Non potrà non rilevarsi che l’instaurazione del procedimento e la partecipazione al primo incontro di mediazione,  in assenza di espresso mandato assembleare, appare tamquam non esset (ed insuscettibile di ratifica, aldilà del tempo in cui tale ratifica interviene), poiché in quella sede l’amministratore che agisca iure proprio è privo del potere di disporre dei diritti sostanziali in contesa e, dunque, di introdurre l’istanza e di partecipare all’incontro volto alla transazione su quei diritti.

Né si potrà ritenere quel potere suscettibile di ratifica, una volta concluso il procedimento e venuta meno la condizione di procedibilità (anche non voler considerare, poiché aspetti rilevabili ad istanza di parte, che la delibera 29.1.2020 è stata assunta su argomento non all’ordine del giorno e con maggioranze inidonee), così come – a fronte di erronea introduzione del procedimento per negligenza dell’istante – non si potrà ritenere reiterabile la concessione del termine (Trib. Massa 20 luglio 2018 n. 546).

Il disposto attuativo di cui all’art. 71 quater disp. att. c.c. prevede pertanto la necessità che l’assemblea conferisca all’amministratore il potere di partecipare (e, a maggior ragione, di dar inizio ) al procedimento di mediazione per ogni controversia, anche quelle che ai sensi del combinato disposto dagli artt.  1130  e 1131 c.c. rientrerebbero nella sua sfera di legittimazione autonoma, anche se merita rilevare che  l’odierna controversia , sia per gli aspetti volti a paralizzare la domanda monitoria, sia per quelli azionati in via riconvenzionale (competenze del precedente amministratore e domanda di risarcimento dei danni da costui provocati) non rientrerebbe comunque nelle materie per cui all’amministratore può essere riconosciuto un autonomo potere di gestione della lite (arg. da CAss. 12525/2018).

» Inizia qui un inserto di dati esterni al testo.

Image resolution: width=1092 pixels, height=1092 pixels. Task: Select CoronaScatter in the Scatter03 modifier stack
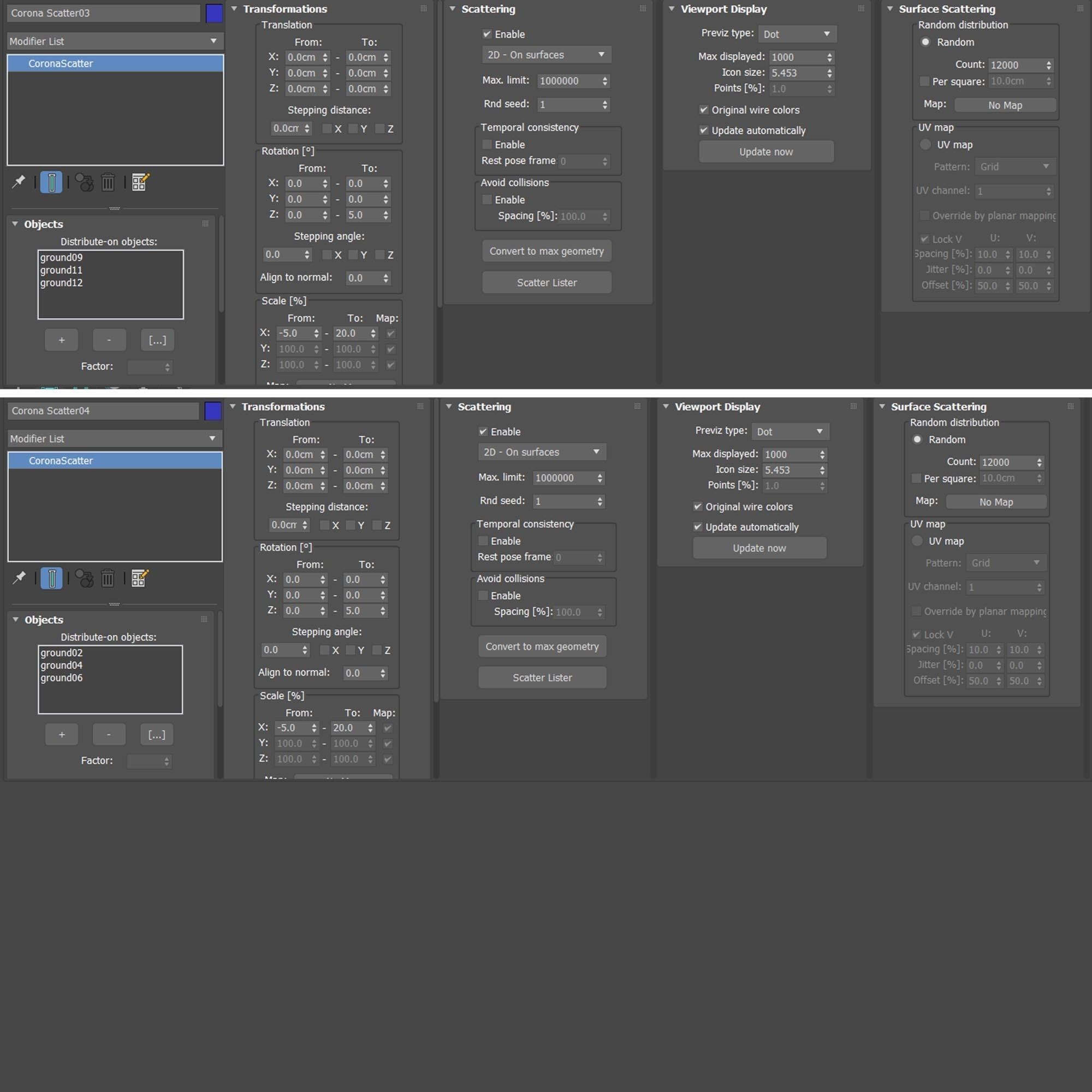point(61,63)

Da quanto sin qui argomentato, consegue l’improcedibilità dell’opposizione e delle domande riconvenzionali con la stessa avanzate.

Va peraltro rilevato che le ragioni sin qui evidenziate pregiudicherebbero anche l’ammissibilità della domanda giudiziale, posto che si tratta di controversia che esula dai poteri dell’amministratore, che la carenza di legittimazione può essere rilevata d’ufficio o eccepita in qualunque fase e grado, che l’eccezione è stata svolta in comparsa di costituzione di nuovo difensore depositata in data 8.1.2020, che in data 27.1.2020 si è tenuta udienza di discussione (all’esito della quale la causa è stata rimessa in istruttoria) e che la delibera con cui l’assemblea ratifica l’operato dell’amministratore è stata assunta il 29.1.2020: poiché l’eccezione è stata sollevata dal convenuto era onere della parte produrre immediatamente la delibera di ratifica, sì che quella assunta in data posteriore alla udienza successiva alla sollevata eccezione deve ritenersi tardiva (arg. da Cass. 12525/2018 e CAss. 2179/2011.”